神戸地裁平成29年12月21日判決,救急隊員の注意義務違反を認め55万円の賠償を命じる(報道)
「神戸地裁の黒田豊裁判長は21日、消防が車内の確認を怠った責任を認め、事務組合に計55万円を支払うよう命じた。」
「判決によると、女性は事故時、後部座席と助手席の間に落ち込んだ状態になった。黒田裁判長は益田広域消防本部の救急隊員2人について「車内を注意深く観察すれば、女性を発見できた可能性が高かった。救命可能性はなかったが、事故直後に死亡していたとまでは認められない」と指摘し、女性本人への慰謝料を認めた。一方、警察官については、先に救急隊が到着していたことなどを理由に請求を退けた。

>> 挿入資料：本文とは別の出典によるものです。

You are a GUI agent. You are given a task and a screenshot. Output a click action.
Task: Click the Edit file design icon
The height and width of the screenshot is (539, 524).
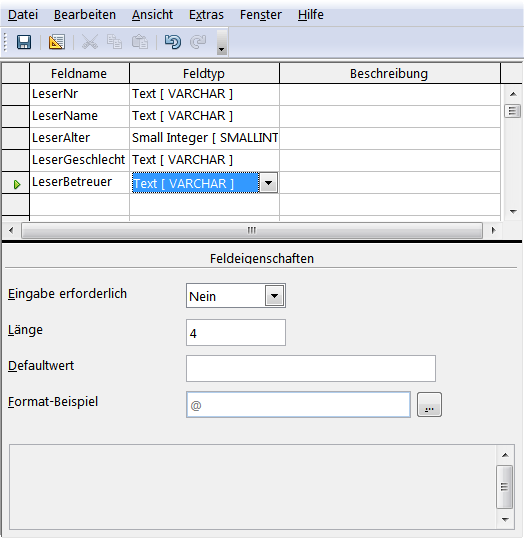coord(57,42)
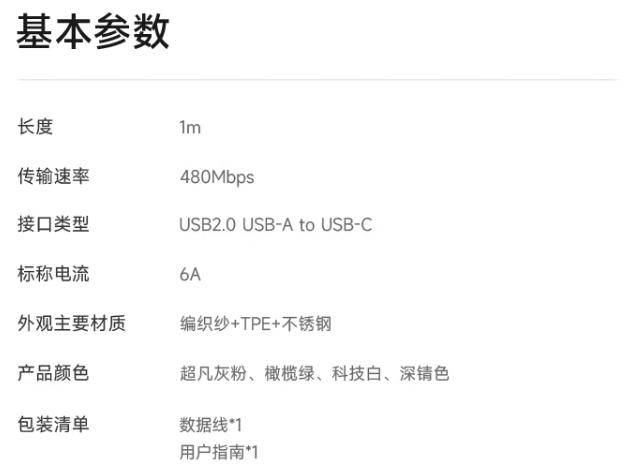Click the 480Mbps value
636x465 pixels.
click(x=217, y=177)
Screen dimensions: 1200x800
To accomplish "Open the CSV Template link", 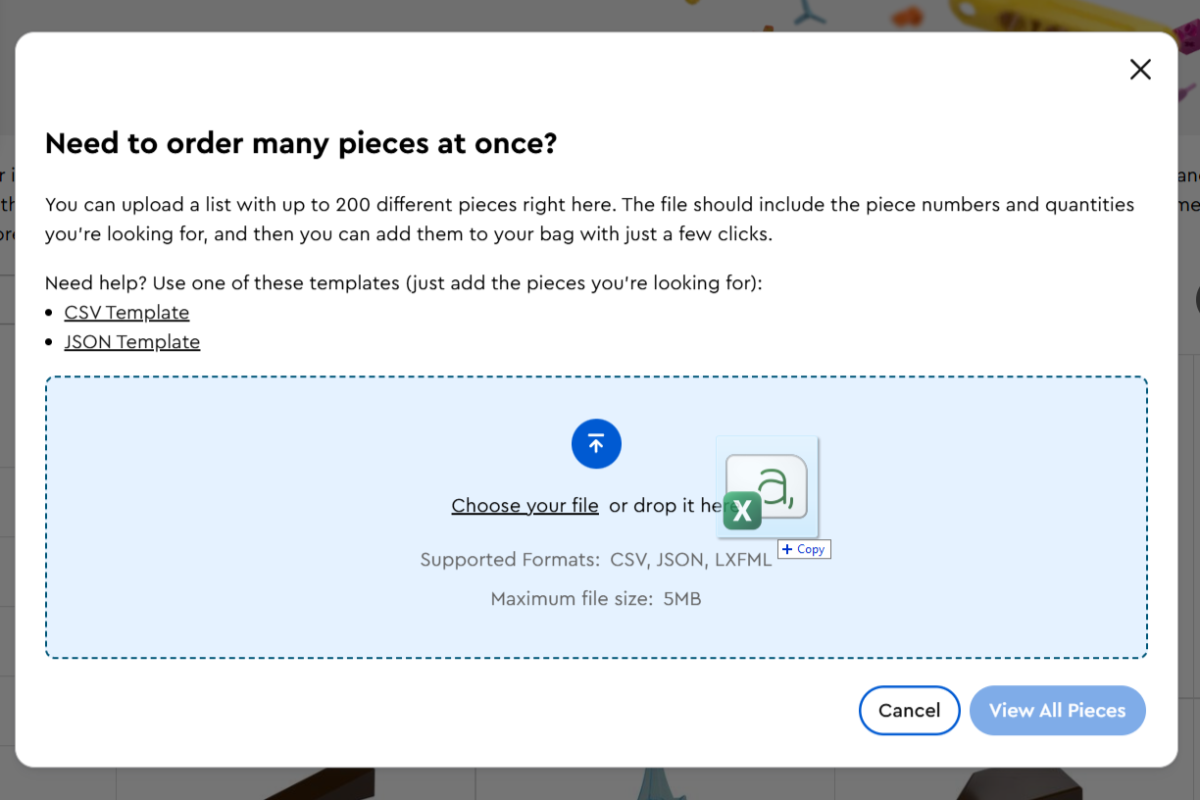I will pyautogui.click(x=127, y=312).
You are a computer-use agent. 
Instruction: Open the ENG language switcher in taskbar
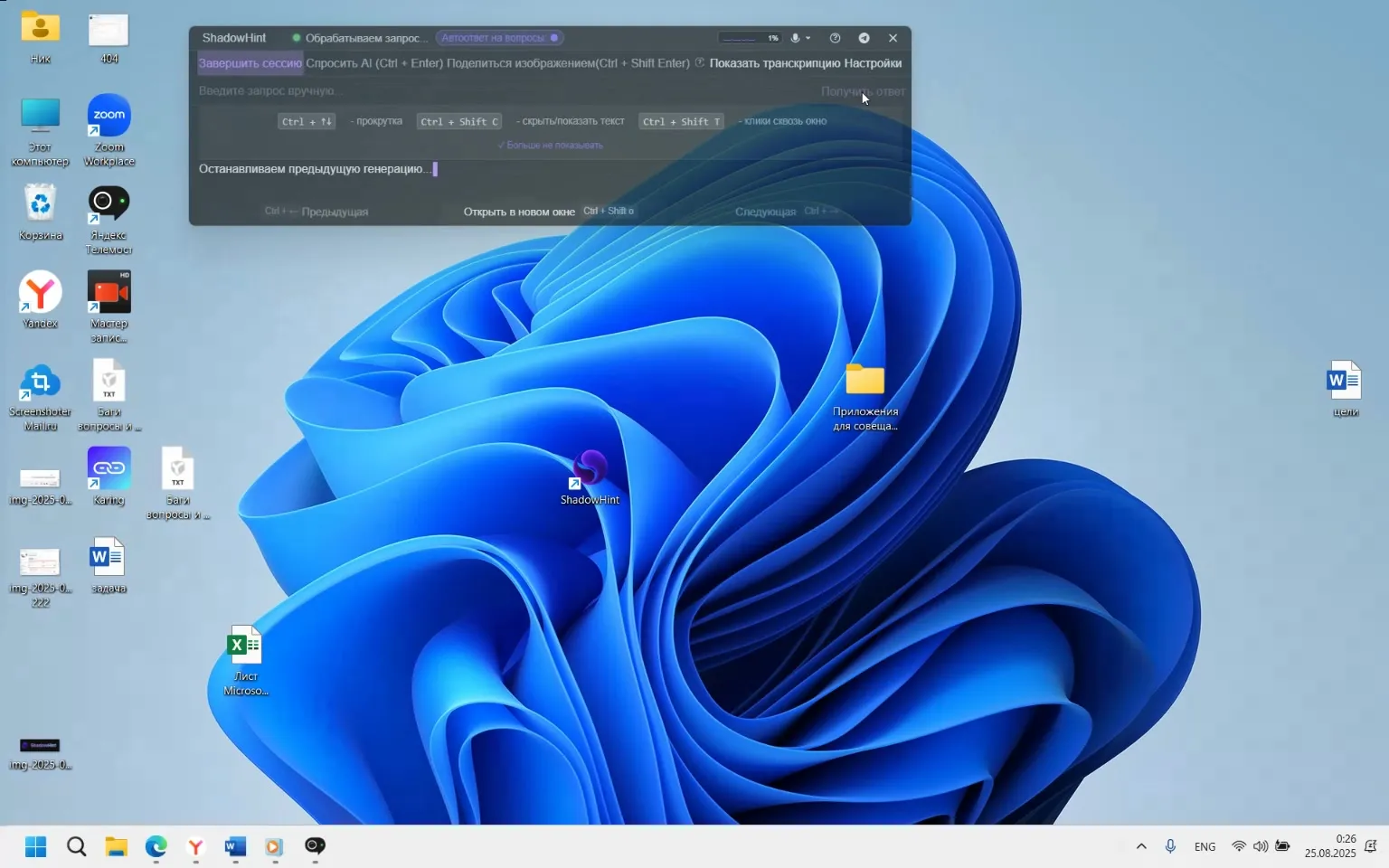click(x=1205, y=846)
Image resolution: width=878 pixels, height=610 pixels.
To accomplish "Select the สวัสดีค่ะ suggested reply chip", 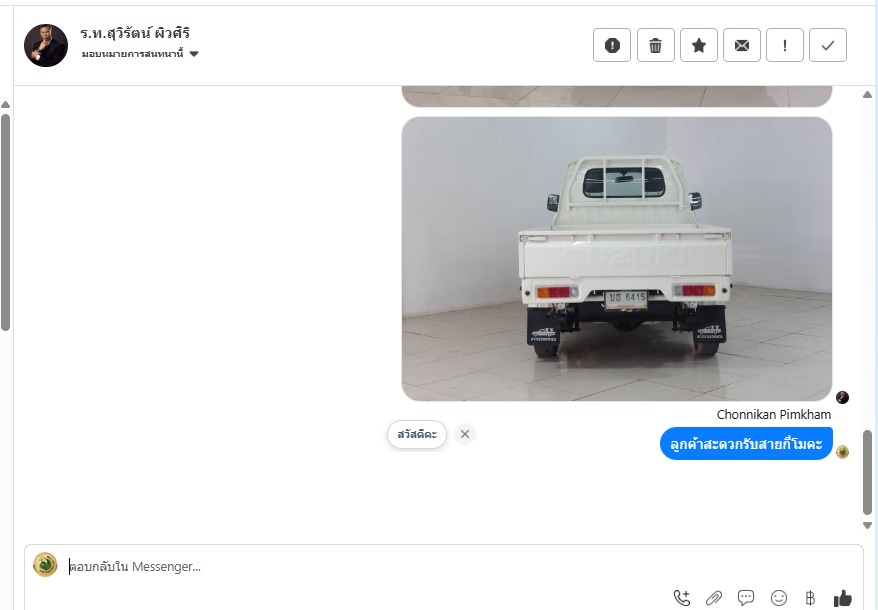I will [x=417, y=434].
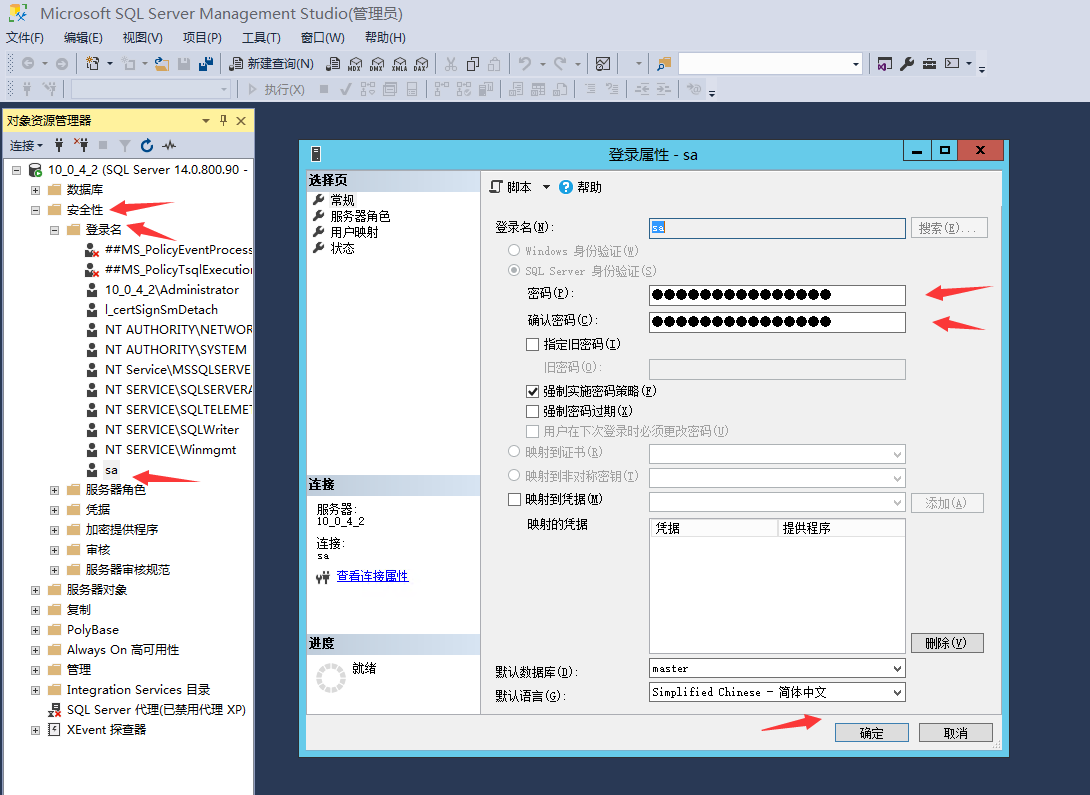Open the 查看连接属性 link
Image resolution: width=1090 pixels, height=795 pixels.
click(x=372, y=576)
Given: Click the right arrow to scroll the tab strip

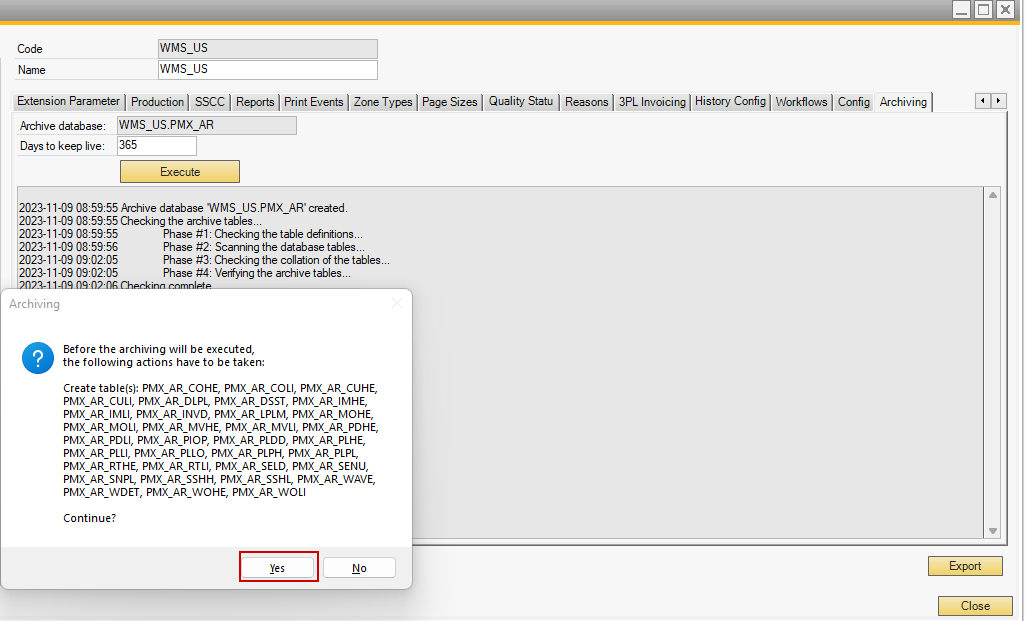Looking at the screenshot, I should tap(999, 101).
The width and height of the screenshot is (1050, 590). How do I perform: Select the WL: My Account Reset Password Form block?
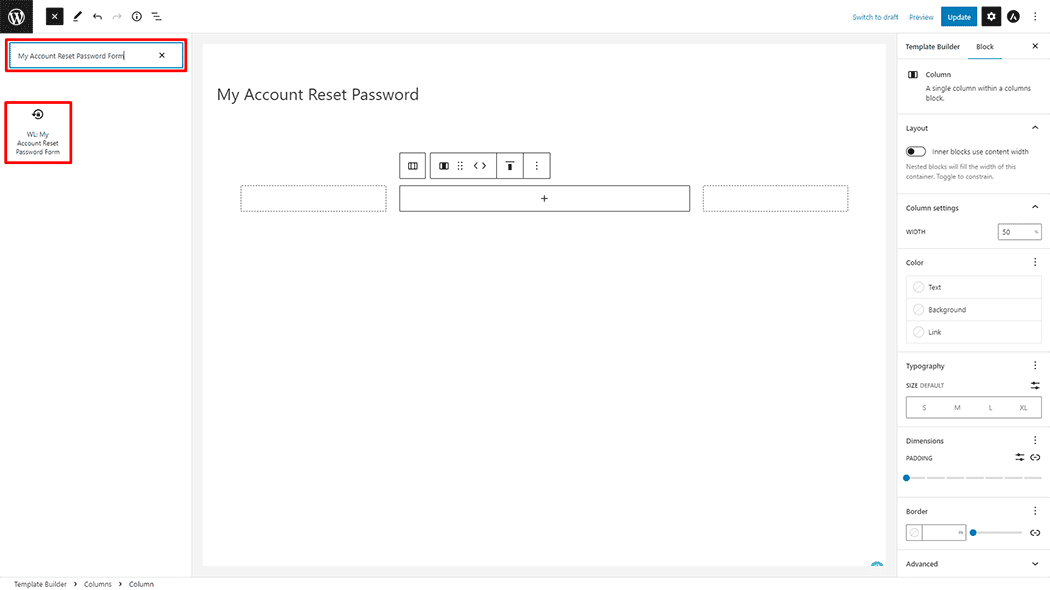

」
これは,私が担当したものではありません.
注意義務違反があって,救命可能性がない事案で,賠償を認めた点で注目される判決です.
医療事件では,注意義務違反があっても,救命可能性がない事案では,因果関係が認められないことから,損害賠償が否定されるのが原則です.例外的に,期待権侵害の構成で賠償を認めた下級審判例が複数ありますが,最高裁判所は期待権侵害の構成についてきわめて消極的です.